═════ Dataset records ═════
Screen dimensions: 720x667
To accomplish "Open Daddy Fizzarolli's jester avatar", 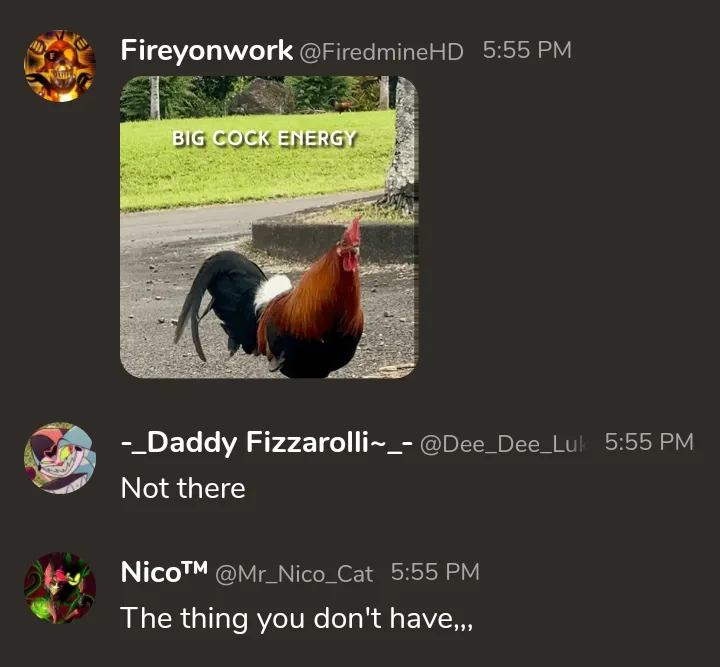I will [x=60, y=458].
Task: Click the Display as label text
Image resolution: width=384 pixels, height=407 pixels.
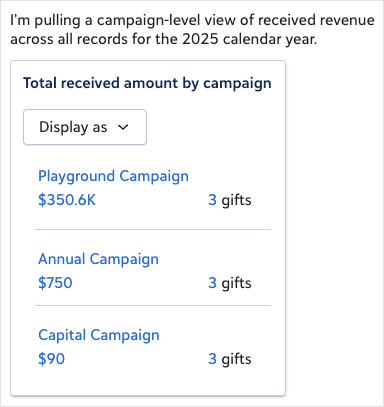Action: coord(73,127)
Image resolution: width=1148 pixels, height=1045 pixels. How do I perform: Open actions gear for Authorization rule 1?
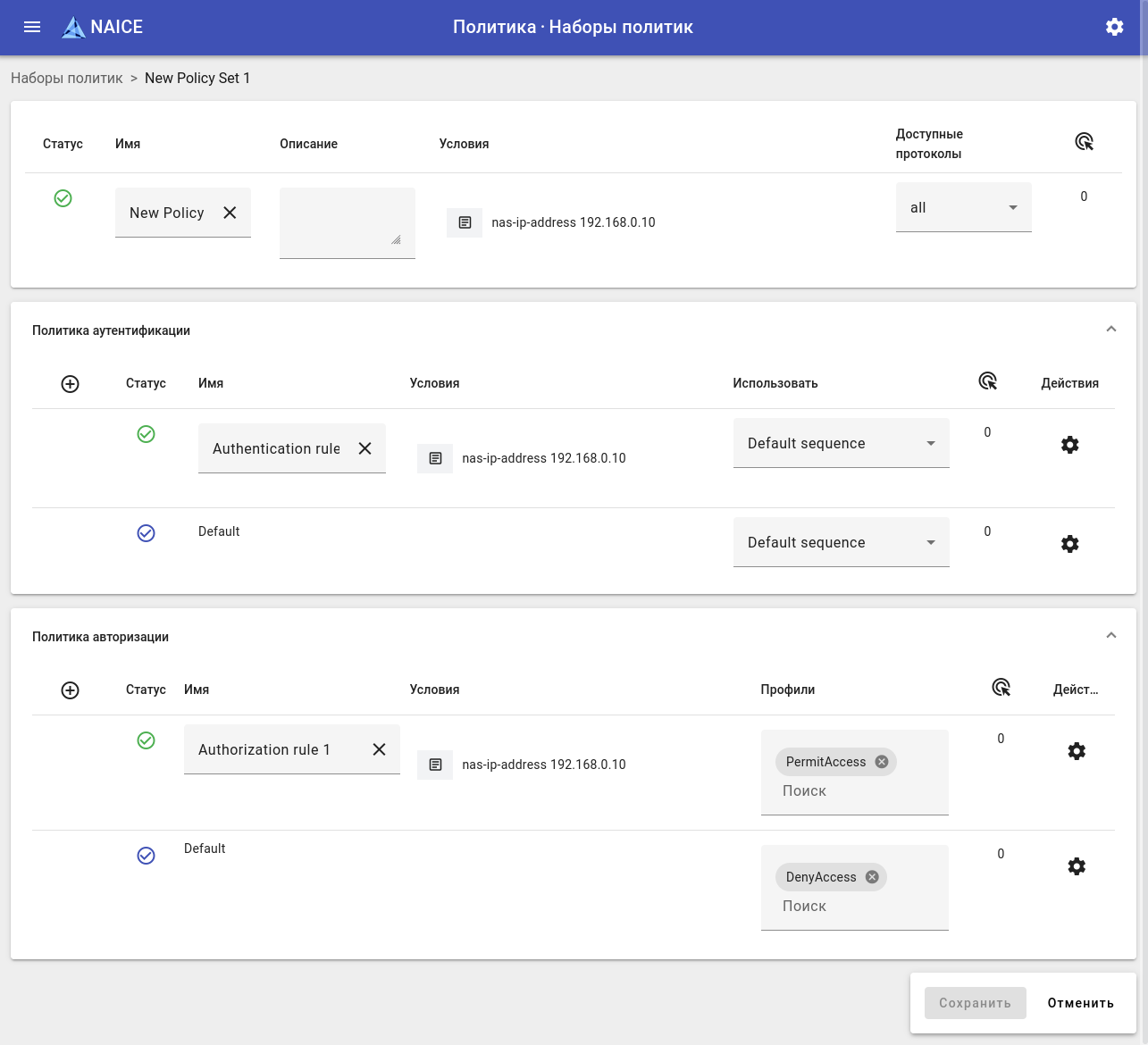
═════
═════ Dataset records ═════
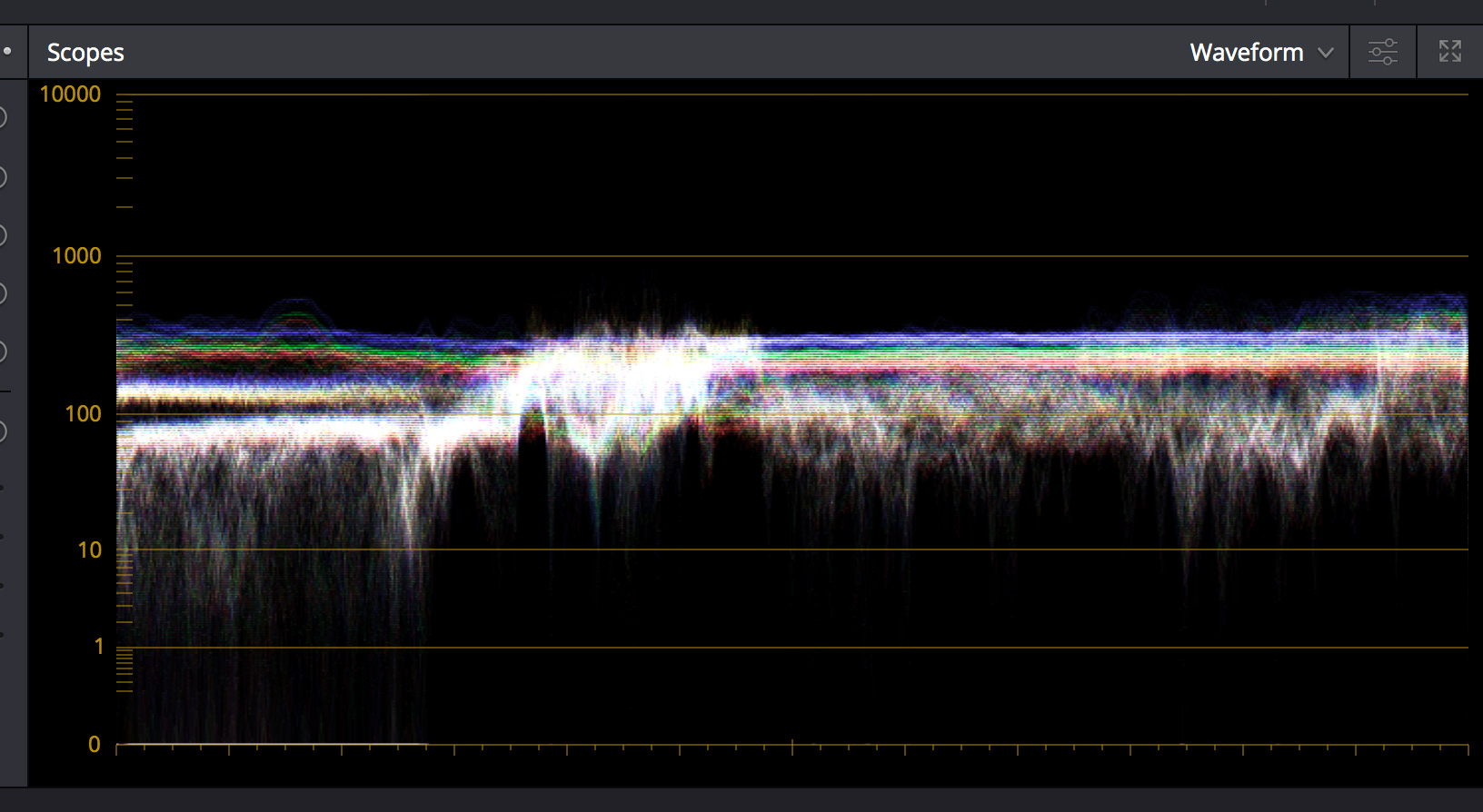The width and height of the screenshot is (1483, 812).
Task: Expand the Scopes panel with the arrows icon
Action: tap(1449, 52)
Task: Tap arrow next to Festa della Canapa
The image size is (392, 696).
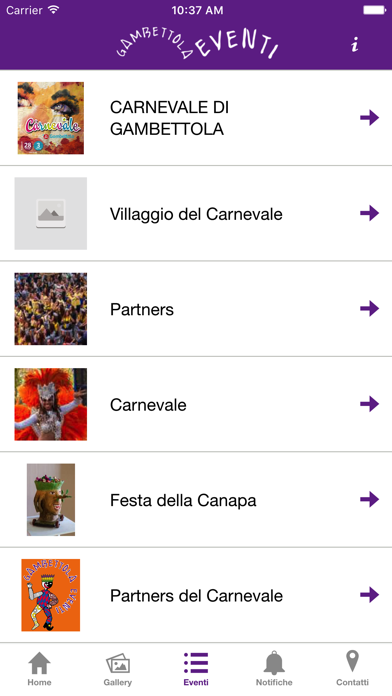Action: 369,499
═════
Task item: Starting at the line above that contains "Task: Click the Display as label text", transcribe every line exactly through the line that contains "Image resolution: width=1148", including that last one, and skip the pictures.

Task response:
Task: Click the Display as label text
Image resolution: width=384 pixels, height=407 pixels.
Action: coord(73,127)
Image resolution: width=1148 pixels, height=1045 pixels. How do I perform: Open actions gear for Authorization rule 1?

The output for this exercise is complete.